Au titre des mesures de prévention, sur neuf mois au 30 septembre 2023, 5 539 procédures avaient été ouvertes dont 2 266 conciliations. 77 % des entreprises concernées ont moins de dix salariés. Il faut insister sur la nécessité de recourir à temps à la prévention, pour éviter des solutions plus radicales et une perte de matière parfois fatale à l’entreprise.
En ce qui concerne les prêts garantis par l’État (PGE ; note n° 161 de Michel Di Martino), les derniers chiffres font état de 802 800 PGE accordés pour 144 milliards d’euros et un remboursement plutôt satisfaisant avec fin juillet, 80 % des PGE aux grandes entreprises remboursés et 48 % pour les autres, environ 1 000 entreprises ayant demandé une restructuration auprès de la médiation du crédit, ce qui est fort peu. Le risque de défaut est évalué par la banque de France autour de 4,5 %. C’est donc en l’état un succès.
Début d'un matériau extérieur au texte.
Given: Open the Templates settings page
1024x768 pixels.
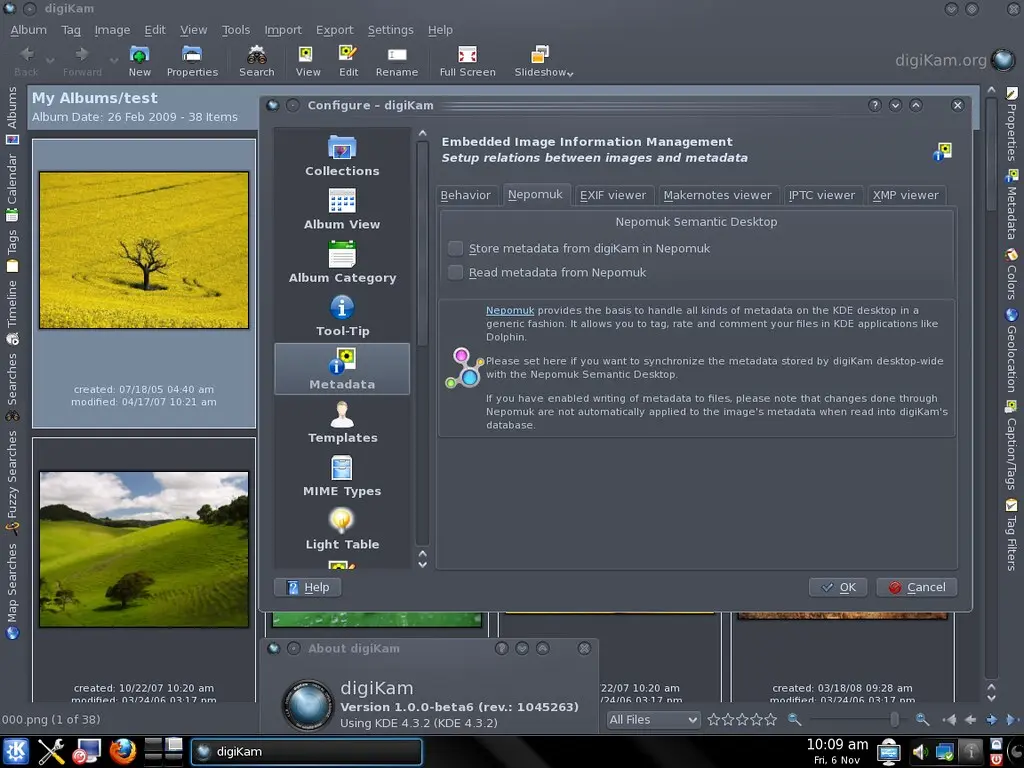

Prévention des difficultés
Conséquences de l’ouverture d’une procédure collective sur un accord de conciliation. Un article intéressant a fait le point sur la question épineuse des conséquences de l’ouverture d’une procédure collective sur un accord de conciliation constaté ou homologué (F.-X. Lucas, Droit des entreprises en difficulté, juillet 2022 - juillet 2023, D. 2023. 1715 ). La formule de l’article L. 611-12 du code de commerce n’est pas très heureuse dès lors qu’il est prévu que l’ouverture d’une procédure collective « met fin » de plein droit à cet accord de conciliation. Cette formule n’est pas très juridique…
En principe, les créanciers recouvrent l’intégralité de leurs créances et sûretés, déduction faite des sommes perçues. Cependant, la conséquence notamment au titre des garanties accordées, est-elle la caducité, la résolution, ou encore la nullité ?
Cela n’est pas très clair. Un arrêt du 25 septembre 2019 (Com. 25 sept. 2019, n° 18-15.655, Dalloz actualité, 16 oct. 2019, obs. X. Delpech ; D. 2019. 1886 ; ibid. 2100, point de vue R. Dammann et A. Alle ; ibid. 2020. 1857, obs. F.-X. Lucas et P. Cagnoli ; ibid. 1917, obs. J.-J. Ansault et C. Gijsbers ; AJ contrat 2019. 498, obs. D. Houtcieff ; Rev. sociétés 2019. 779, obs. L. C. Henry ; RTD com. 2020. 456, obs. F. Macorig-Venier ; ibid. 708, obs. A. Martin-Serf ; JCP E 2020. 1022, note P. Bordais) avait prononcé la caducité. Cet arrêt précisait que les nouvelles sûretés obtenues dans le cadre de l’accord ne pouvaient être dès lors conservées.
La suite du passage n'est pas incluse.